The usual method of taking up oysters is by the use of the dredge, but
in America the "tongs" is employed, and in moderately shallow water it
is preferable for ridged grounds, as causing less disturbance.
These are the main points bearing on the development
of the Scottish oyster fisheries. The scale of the present essay does
not allow them to be adequately discussed, but the outline that has been
given may not be altogether without utility. I have not attempted any
specific account of actual or potential oyster localities in Scotland,
because anything like a comprehensive report of that kind must be
preceded by local inquiries of a somewhat extensive nature. On this head
it may be said generally, however, that there are a great many arms of
the sea running into Scotland and its islands in which promising spots
are to be found. The Firth of Forth contains extensive dredging grounds.

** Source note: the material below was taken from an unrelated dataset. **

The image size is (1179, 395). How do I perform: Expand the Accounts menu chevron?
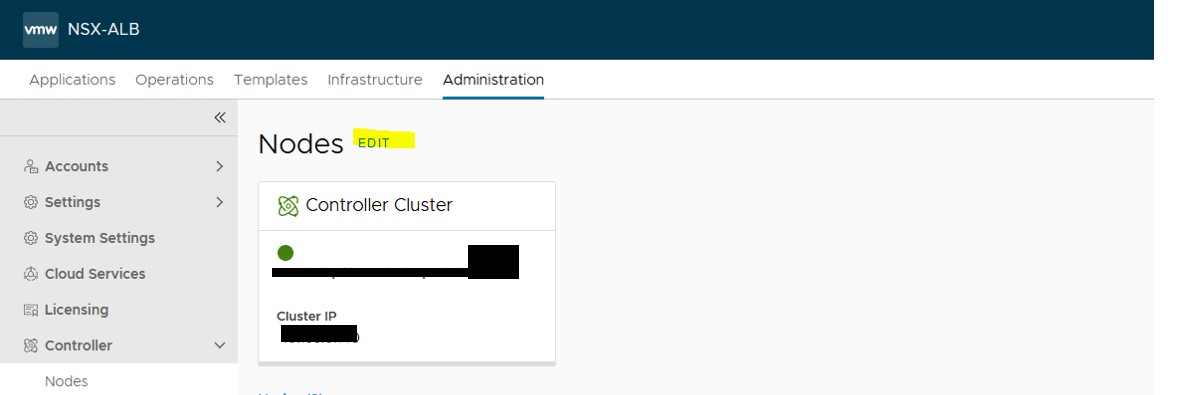click(x=220, y=166)
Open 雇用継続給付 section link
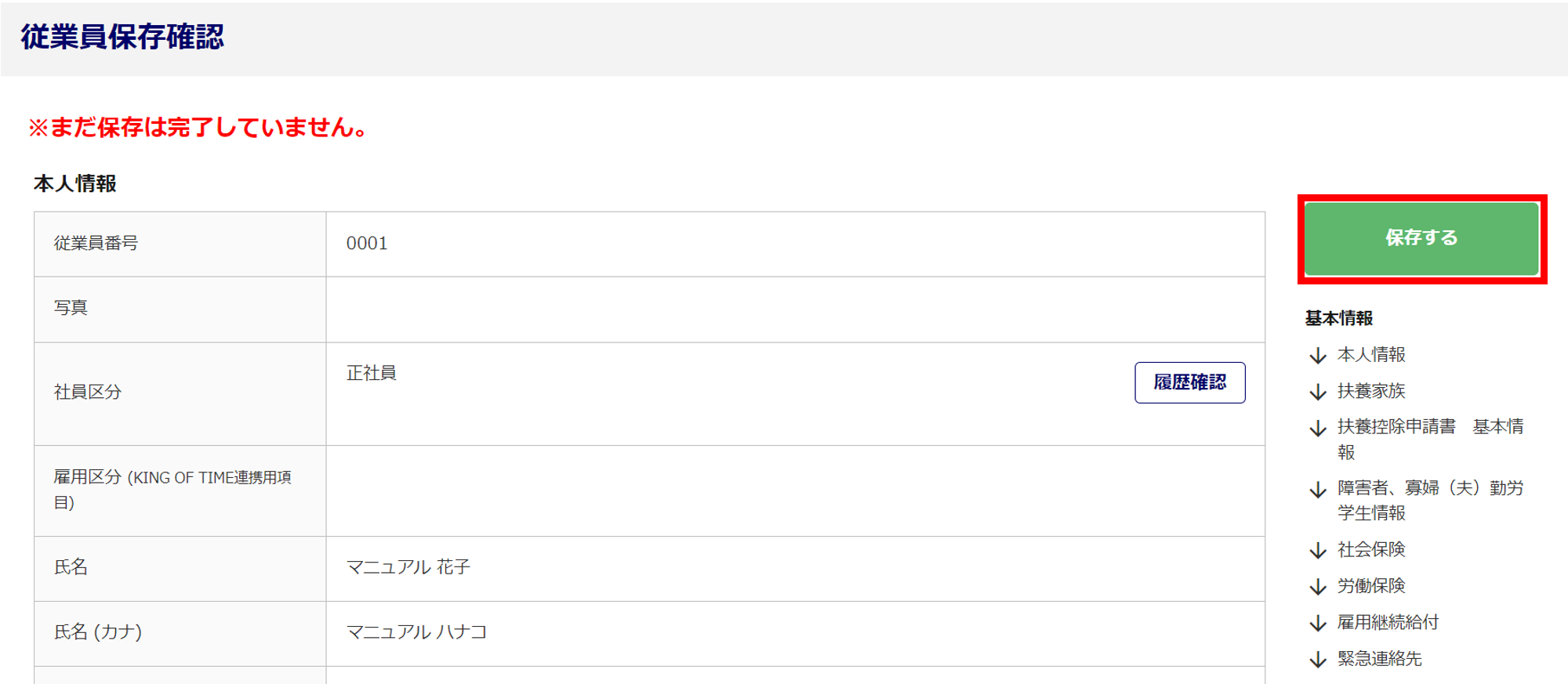The height and width of the screenshot is (684, 1568). (1388, 623)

The Tay, notwithstanding its sand and silt, is not without comparatively
pure and hopeful localities. There are some oysters in the Cromarty
Firth. The "voes" of Shetland, the sounds of Orkney, and the Loch of
Stenness offer advantages to the ostri-culturist which will probably
some day be turned to account; and in some of the sea lochs of the West
Highlands and Hebrides, where the oyster is indigenous, a sufficiency
might be grown to supply extensive markets. Even in Scotland, therefore,
oyster culture is not without great possibilities. The demand for
oysters is far greater than the supply, and were the business properly
developed in the various seats of actual or possible production, it
should be highly remunerative, even after a concession has been made to
the consumer in the matter of price. At present the industry, except in
the Firth of Forth, is almost entirely undeveloped. Occasional desultory
experiments in oyster cultivation have been made in Scottish waters, but
they have not come to much. Experiments are not needed to show that the
common oyster thrives in these waters, and the common oyster will
probably always remain the prime favourite in the markets. The
experiments to be desiderated are not biological but economic, and from
the teachings of experience elsewhere, and the fact that the oyster is
indigenous in Scotland, it can hardly be doubted that the first who
choose their ground with judgment, and lay out their capital to good
purpose, will reap an abundant harvest, and virtually add one more to
the list of Scottish industries. The east coast, except in the
estuaries, is for the most part impracticable, but a great deal might be
done on the west coast and among the islands. There the climate is mild
and suitable, while nowhere are well-sheltered places more abundant. The
establishment of an oyster industry, moreover, would be of public and
national importance, as a means of employing labour in regions where
remunerative employments are by no means numerous. The first step is to
simplify and cheapen the process preliminary to the granting of
concessions of ground, and the rest must be left to the energy,
sagacity, and knowledge of capitalists prepared to embark their
resources in the enterprise, and to the industry of the workers prepared
to co-operate with them in turning the forces of nature to account in a
new way for the production of wealth.